Julia Denholm: Jean may be dim (and clearly dreadfully abused) but she is crafty. Trying not to do a spoiler here, but I knew what her crime was as soon as we learned what made her a widow (if that makes any sense). She holds out on the press until the value of her story is as high as possible, and when she sees an opportunit­y to be free, she takes it. And stays free. And makes money as a result. Crafty.

This is terrific characteri­zation, and author Fiona Barton doesn’t confine her skill at it to the major characters.
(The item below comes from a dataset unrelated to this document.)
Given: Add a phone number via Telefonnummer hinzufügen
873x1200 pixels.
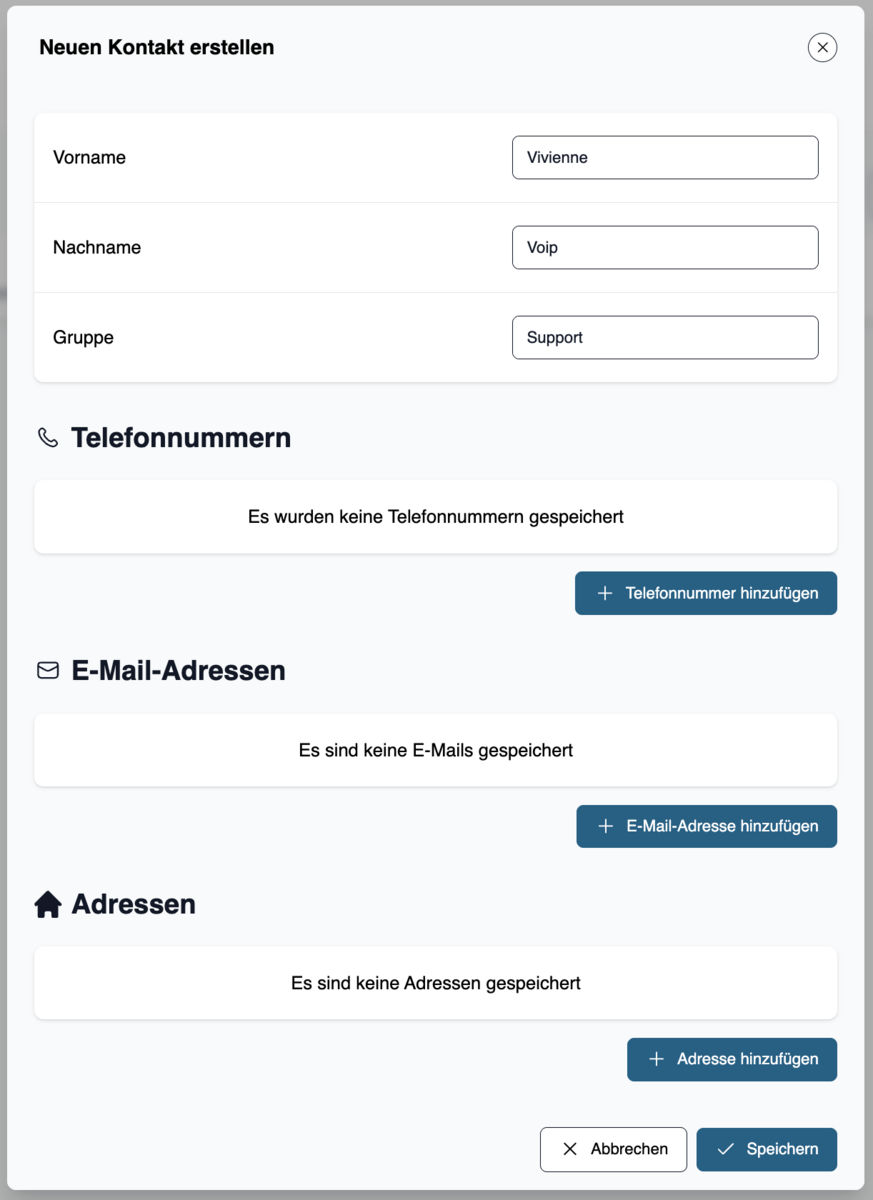Looking at the screenshot, I should tap(706, 593).
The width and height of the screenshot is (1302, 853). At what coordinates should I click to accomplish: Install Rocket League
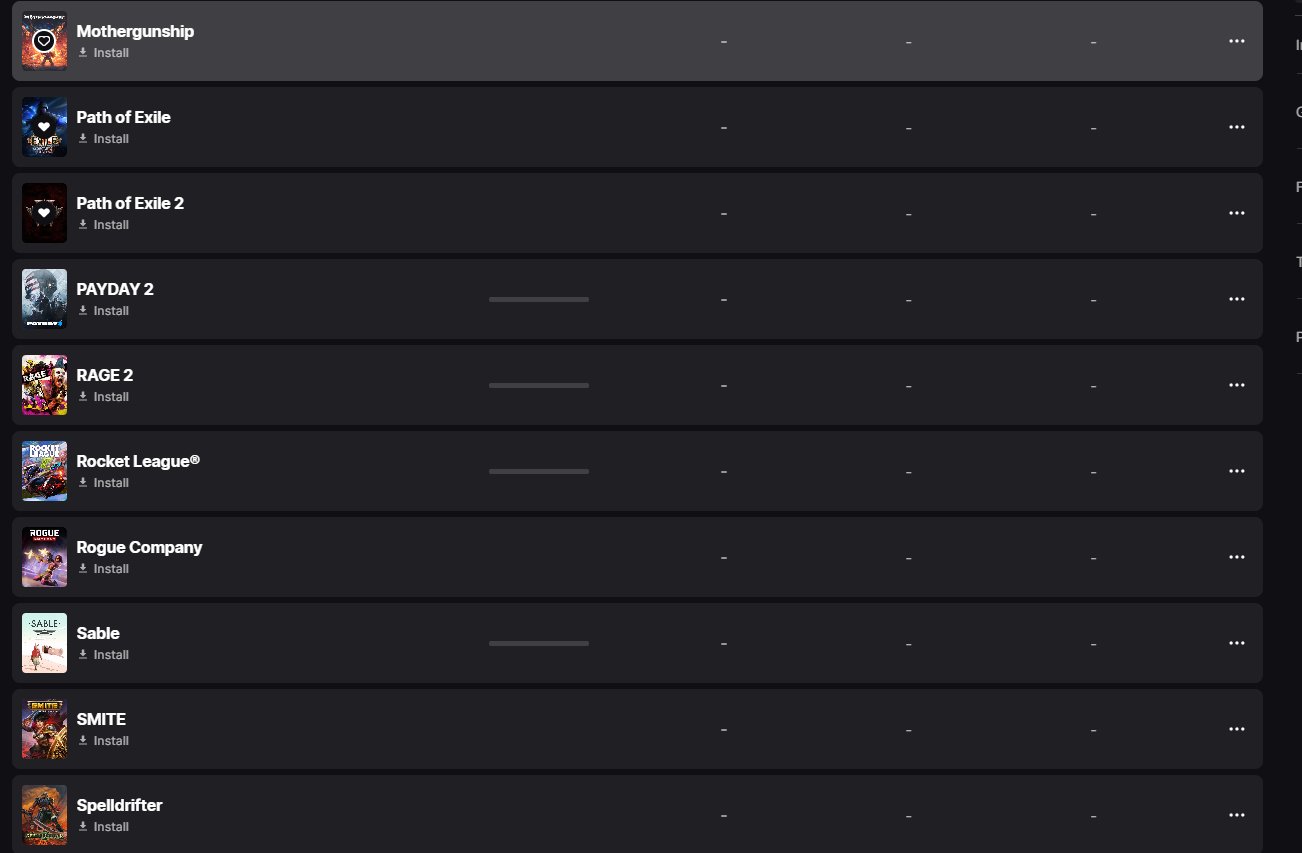110,483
Ian Weir: It’s interestin­g you should point to the fact Jean is “clearly dreadfully abused.” I mean, yes, that certainly does seem to be the case, when we meet her. But — since her husband is already dead as the story begins — there’s no sense of immediate jeopardy for her, either.

And this kind of goes to the heart of my difficulty. The crime in the novel is a horrific one — the apparent abduction (and murder?) of a child. But since the abduction took place a few years earlier, there’s not a sense of escalating mortal jeopardy for anyone else, either.

So either we find Jean so compelling as a character that we’re gripped by the mystery of whether she was in any way culpable — or else we find it all a bit abstract. And I confess that I tend to fall into the second category, despite my appreciati­on for various elements.